— ARBEITSAUFTRAG —
Setze bitte den Artikel über den Wechsel des Mittelblockers Matthew Knigge zur SVG im Anschluss an seinen letzten Satz fort.

━━ VORLIEGENDER TEXT

Mittelblocker Matthew Knigge ist selbst nur schwer zu blocken
SVG-Neuzugang ist in Spanien jede Saison stärker geworden
Der Nachname klingt deutsch, es gibt auch deutsche Vorfahren, er hat schon eine Saison hierzulande gespielt, ist sogar schon mal gegen die SVG angetreten und nun wird er ein LüneHüne: Matthew Knigge heißt der dritte Mann für die Position Mittelblock – die damit gegenüber der vergangenen Saison komplett neu besetzt ist. Und zumindest was seine Titelsammlung betrifft, ragt der US-Amerikaner aus diesem Trio heraus.
Knigge, gerade 27 Jahre alt geworden und geboren in New Egypt westlich von Philadelphia, einer kleinen Gemeinde im US-Bundesstaat New Jersey, kommt als frisch gebackener Meister vom in den letzten Jahren wiedererstarkten VC Guaguas Gran Canaria. Dieser Club aus Las Palmas war in den 1990er-Jahren und Ende der 1980er schon einmal ein spanisches Schwergewicht mit vielen Meisterschaften, Vizemeisterschaften und Pokalgewinnen. In der Hauptstadt der Kanareninsel unterschrieb Knigge 2020 erstmals einen Vertrag, nachdem er in der Saison zuvor als Newcomer beim Mittelfeld-Team Arenal Emevé Lugo, einer Kleinstadt im Norden, gleich bester Mittelblocker und bester Angreifer der spanischen Liga geworden war.

━━━━
━━ DATENAUSZUG

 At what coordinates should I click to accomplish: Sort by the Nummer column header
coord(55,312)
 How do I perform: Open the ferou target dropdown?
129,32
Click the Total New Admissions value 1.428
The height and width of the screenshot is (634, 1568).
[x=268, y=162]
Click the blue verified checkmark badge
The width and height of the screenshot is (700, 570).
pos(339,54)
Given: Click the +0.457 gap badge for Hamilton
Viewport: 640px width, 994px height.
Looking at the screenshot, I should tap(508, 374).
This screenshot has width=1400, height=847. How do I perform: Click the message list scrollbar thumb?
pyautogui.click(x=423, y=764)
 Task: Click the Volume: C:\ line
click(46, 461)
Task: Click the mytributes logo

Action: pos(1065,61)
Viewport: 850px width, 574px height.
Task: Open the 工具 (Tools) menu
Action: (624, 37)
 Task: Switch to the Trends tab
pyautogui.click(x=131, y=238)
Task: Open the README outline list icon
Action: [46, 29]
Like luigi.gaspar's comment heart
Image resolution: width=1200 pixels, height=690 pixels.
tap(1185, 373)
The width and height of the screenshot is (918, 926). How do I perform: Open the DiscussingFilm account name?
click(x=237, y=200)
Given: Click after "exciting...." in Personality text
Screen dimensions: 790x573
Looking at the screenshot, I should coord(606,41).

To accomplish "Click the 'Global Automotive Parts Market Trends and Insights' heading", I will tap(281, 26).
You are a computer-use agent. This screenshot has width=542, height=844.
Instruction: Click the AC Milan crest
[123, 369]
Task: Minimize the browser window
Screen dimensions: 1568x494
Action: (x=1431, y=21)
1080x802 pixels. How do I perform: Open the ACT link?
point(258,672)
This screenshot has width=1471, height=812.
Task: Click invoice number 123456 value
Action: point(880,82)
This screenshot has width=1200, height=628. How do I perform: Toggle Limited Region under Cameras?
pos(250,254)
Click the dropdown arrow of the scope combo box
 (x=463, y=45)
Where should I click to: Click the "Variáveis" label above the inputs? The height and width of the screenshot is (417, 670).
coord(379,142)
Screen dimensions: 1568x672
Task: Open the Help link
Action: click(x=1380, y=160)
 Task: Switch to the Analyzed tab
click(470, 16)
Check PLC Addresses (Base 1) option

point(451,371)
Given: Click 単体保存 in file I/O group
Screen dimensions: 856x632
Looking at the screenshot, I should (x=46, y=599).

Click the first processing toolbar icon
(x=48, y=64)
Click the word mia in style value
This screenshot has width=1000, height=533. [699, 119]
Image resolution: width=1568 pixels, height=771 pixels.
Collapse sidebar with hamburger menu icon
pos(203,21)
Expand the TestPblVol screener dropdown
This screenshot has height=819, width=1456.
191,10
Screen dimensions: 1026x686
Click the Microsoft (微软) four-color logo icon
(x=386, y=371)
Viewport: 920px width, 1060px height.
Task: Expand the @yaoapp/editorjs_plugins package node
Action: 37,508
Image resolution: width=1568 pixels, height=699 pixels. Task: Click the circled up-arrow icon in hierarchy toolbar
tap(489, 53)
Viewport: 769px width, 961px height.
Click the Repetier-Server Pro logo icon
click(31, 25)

━━━━

— ENDERGEBNIS —
Mit Gran Canaria in drei Jahren alles gewonnen
Auf Gran Canaria blieb er bis dato, war 2020/21 maßgeblich am Doublegewinn beteiligt, war erneut bester Mittelblocker, gewann mit CV Guaguas 2021/22 den Supercup (mit Franceso Iribane, zuletzt Giesen) und nun noch einmal die Meisterschaft – „natürlich“ als Erster im Mittelblocker-Ranking – an der Seite von Brandon Rattray, davor Diagonaler bei den Netzhoppers. Zwischendurch in der Sommerpause 2022 holte er in der noch recht jungen, halb-professionellen NVA-Liga der USA die Meisterschaft mit den Las Vegas Ramblers als MVP im Finale. In der 2017 gegründeten NVA (National Volleyball Association), die von März/April bis Juli/August die College-Ligen NCAA (Division I bis III) ergänzt, überbrücken immer mehr Profis die Sommerpause in Europa, derzeit z.B. auch Ex-LüneHüne Colton Cowell (Las Vegas).
Auch Knigge ist nun in der NVA erneut am Ball, bei San Diego Wild. Noch interessanter ist aber der frühe Werdegang des 2,02-m-Mannes. Seine erste Station in Europa war Deutschland: 2018/19 der Zweitligist FC Schüttorf 09. „Damals dachte ich noch, ich würde es nur mal ein Jahr mit internationalem Volleyball versuchen – sechs Jahre später spiele ich immer noch auf diesem Niveau und komme sogar zurück nach Deutschland“, lässt er die Zeit Revue passieren. Mit Schüttorf verlor er am 3. November 2018 im DVV-Pokal gegen die SVG Lüneburg (0:3), wurde in den Berichten aber positiv hervorgehoben: „Einer der Aktivposten der Gastgeber, druckvolle Aufschläge“.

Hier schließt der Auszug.